━━━━━ BLOC DE TEXTE ━━━━━
Savoir analyser des images, les critiquer de façon constructive et pertinente, est très important pour progresser en photo, que ce soit en analysant ses propres photos ou celles des autres. Pour analyser une image, vous devez vous concentrer sur l’aspect technique, mais surtout sur l’intention du photographe et le contexte de la photo.

Voyons donc ensemble ce qu’il faut regarder dans une image.

Avant tout, l’histoire de cet article est assez pittoresque, alors il faut que je vous dise comment m’en est venue l’idée. Comme vous le savez peut-être, je suis en ce moment en Inde pour un long voyage de 2 mois et demi. Un voyage à la rencontre d’une autre culture, et pas seulement du tourisme à faire des photos de “moi en face de” 😛 Je suis couchsurfer, et en arrivant à New Delhi j’ai donc logé chez 2 gars absolument adorables. Des amis étaient chez eux quand je suis arrivé, dont une indienne architecte et prof en architecture. Elle devait donner un cours sur l’analyse d’une photo à des étudiants en archi qui avaient pris cette option (bien leur en a pris ! :D). Seulement voilà, Saacheet (c’est son nom), n’avait pas tellement de notions de photo ^^

J’étais donc candidat tout désigné pour lui filer un coup de main, et contre toute attente elle m’a carrément proposé de venir avec elle pour faire le cours. Evidemment, comme j’aime l’inattendu, j’ai accepté 😀 J’étais censé faire un rapide tour des bases de la photo, et ensuite aborder l’aspect critique. Et puis finalement, ma bavardise aidant malgré mon anglais un peu hésitant, j’ai passé plus d’une heure à improviser au tableau noir sur le triangle de l’exposition et la composition, devant 40 élèves plus jeunes que moi de 3 ou 4 ans, et qui me donnaient du “sir” 😛 Je dois dire que ça restera mémorable 😀

Bref, j’étais frustré de ne pas avoir pu parler de l’analyse d’une image, alors il fallait que ça sorte ^^ Voici donc plus ou moins le cours qu’auraient dû avoir une quarantaine de jeunes Indiens !
━━━━━ DONNÉES ━━━━━
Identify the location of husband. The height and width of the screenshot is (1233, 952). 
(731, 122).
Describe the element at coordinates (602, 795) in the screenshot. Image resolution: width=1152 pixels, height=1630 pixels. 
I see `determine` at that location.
━━━━━
CONSIGNES =
**a)** Répondez à ces questions d'après le texte sur l'analyse des photos :
(i) Combien de temps dure le voyage en Inde ?
(ii) Quels métiers exerce l'amie indienne présente à l'arrivée à New Delhi ?
(iii) Devant combien d'élèves l'auteur a-t-il improvisé au tableau noir ?
**b)** Citez, dans le texte sur l'analyse des photos, le passage de « Bref, j’étais frustré » à « de jeunes Indiens ! ».

EXERCICES CORRIGÉS =
**a)**
(i) Deux mois et demi.
(ii) Elle est architecte et prof en architecture.
(iii) Devant 40 élèves.

**b)**
Bref, j’étais frustré de ne pas avoir pu parler de l’analyse d’une image, alors il fallait que ça sorte ^^ Voici donc plus ou moins le cours qu’auraient dû avoir une quarantaine de jeunes Indiens !